Sempre que acordava, virava-se ao
Oeste e fazia sua particular oração, era um ritual sagrado e indispensável.
Onde quer que estivesse, fosse em casa, fosse sob outros tetos, sobretudo na
hora de esvaziar a bexiga, fazia sua
oração. Ela era bem específica: “tu andarás na direção contrária ao nascer
do Sol, pois não é luz a quem procuras”. E assim ele orava, o vinha fazendo há
alguns meses como forma de preparação para algo maior, um sonho tão pertinente
que tivera aos quinze, porém que parecera acompanhá-lo pela vida inteira –
estivera sempre ali, sussurrando em seu ouvindo, acompanhando cada passo,
auxiliando cada pensamento, dando forças a cada questionamento e revolta.
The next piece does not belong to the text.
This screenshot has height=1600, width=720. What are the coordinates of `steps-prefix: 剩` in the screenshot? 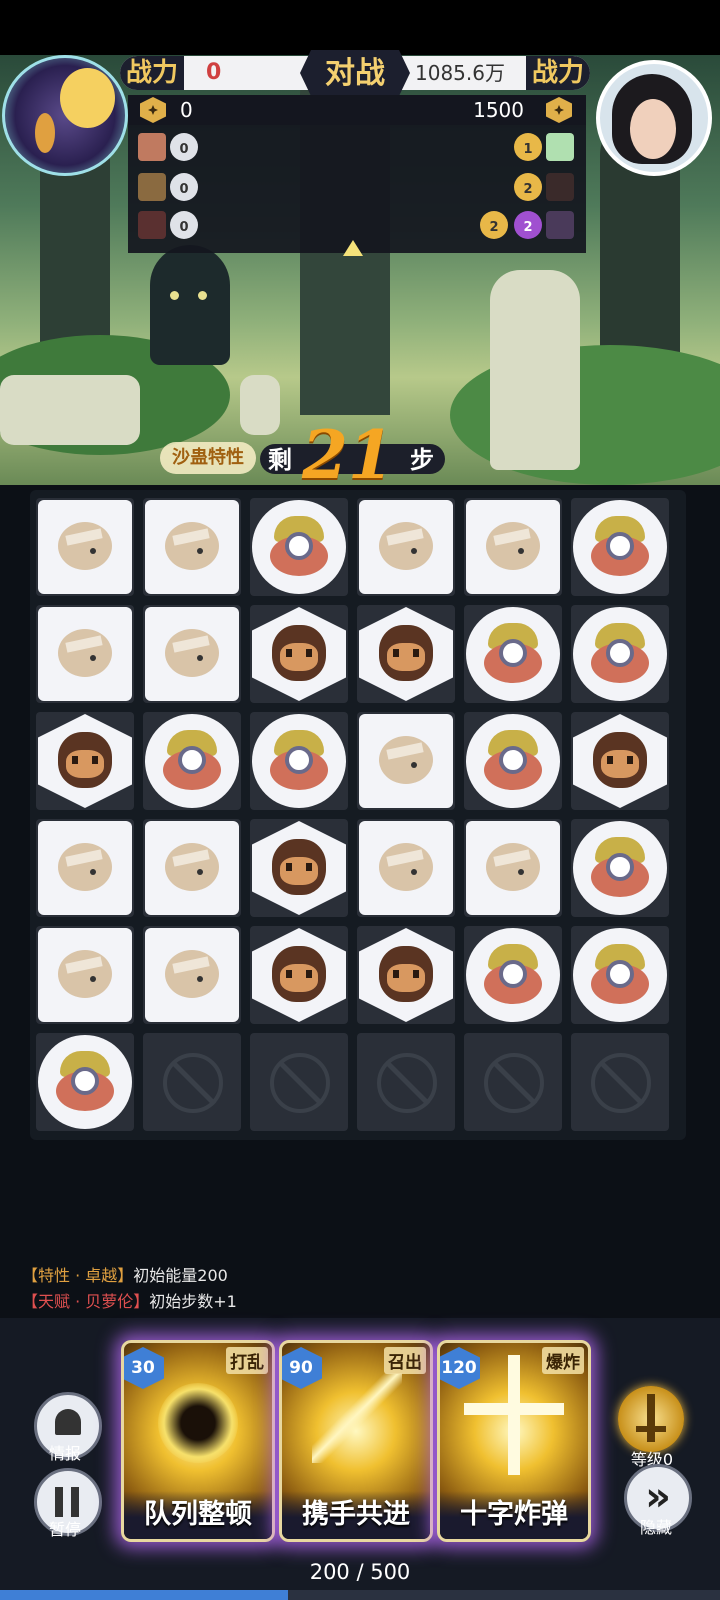 It's located at (280, 460).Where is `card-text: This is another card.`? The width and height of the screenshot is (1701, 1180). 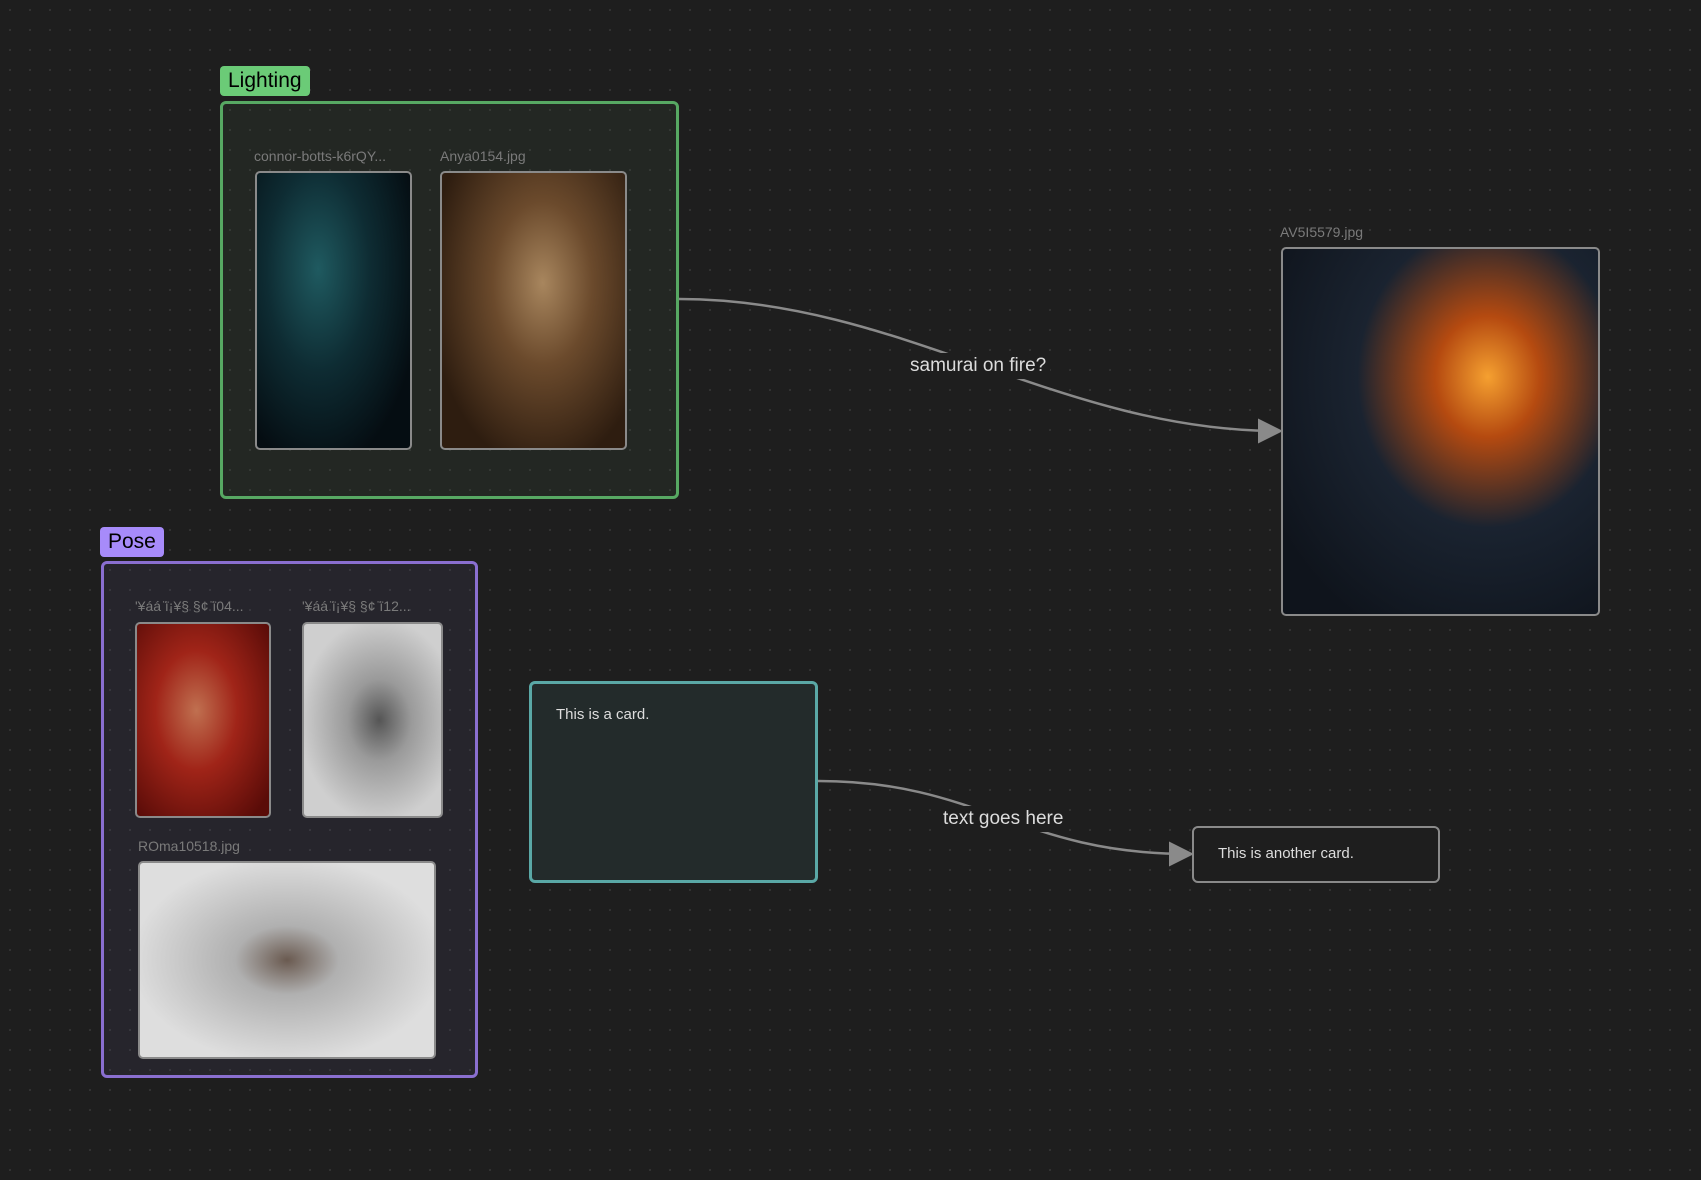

Por
vezes amparado, por vezes castigando, porém nunca, jamais abandonando. Fosse
quem fosse, tivesse o rosto que tivesse, perverso ou não, zombeteiro ou não,
estava ao seu lado. Já nem importavam quais as suas verdadeiras intenções,
desde que garantisse tudo aquilo que o lado do Sol não o garantiria em uma vida
inteira, para ele tudo bem. E vivia em relativa paz por essa razão. No fundo
acreditava. No fundo, sob a máscara da descrença, ele acreditava nas forças que
o cercavam, mais no “mal” do que no “bem”, embora tivesse profundos
questionamentos filosóficos sobre o ponto de vista do que é realmente bom e o
que é realmente mal.
Achava hilário o julgamento alheio
acerca de seu estilo de vida e, sobretudo, sobre a tristeza latente que sempre
o impregnou a alma. Diziam que aquele peso sobre suas costas era a consequência
dos falsos deuses a quem louvava. Ele então sorria e assentia, corrigindo
mentalmente cada um deles de que não louvava falsos deuses, mas sim apenas a
um, e este poderia ser tudo, menos um deus. Ele
era mais, de sua própria maneira e com seu próprio estilo. Era mais que carne e
osso, era mais que mera fantasia, era mais que uma distorção e muito mais que
um mero bode expiatório para abdicar da natureza humana a própria maldade,
perversidade e devassidão. Ele era um
conceito, uma libertação, uma particular comprovação do falso livre-arbítrio
que pregavam.
Sem ninguém saber, todos os dias pela
manhã, levanta-se e virava para o Oeste, fazia sua estranha oração e voltava a
dormir.
Sentia-se em paz com isso, sentia-se
finalmente acolhido, compreendido e, claro, havia todo o desprezo e divertido
escárnio – honestamente, a parte mais interessante em todo aquele rito matinal.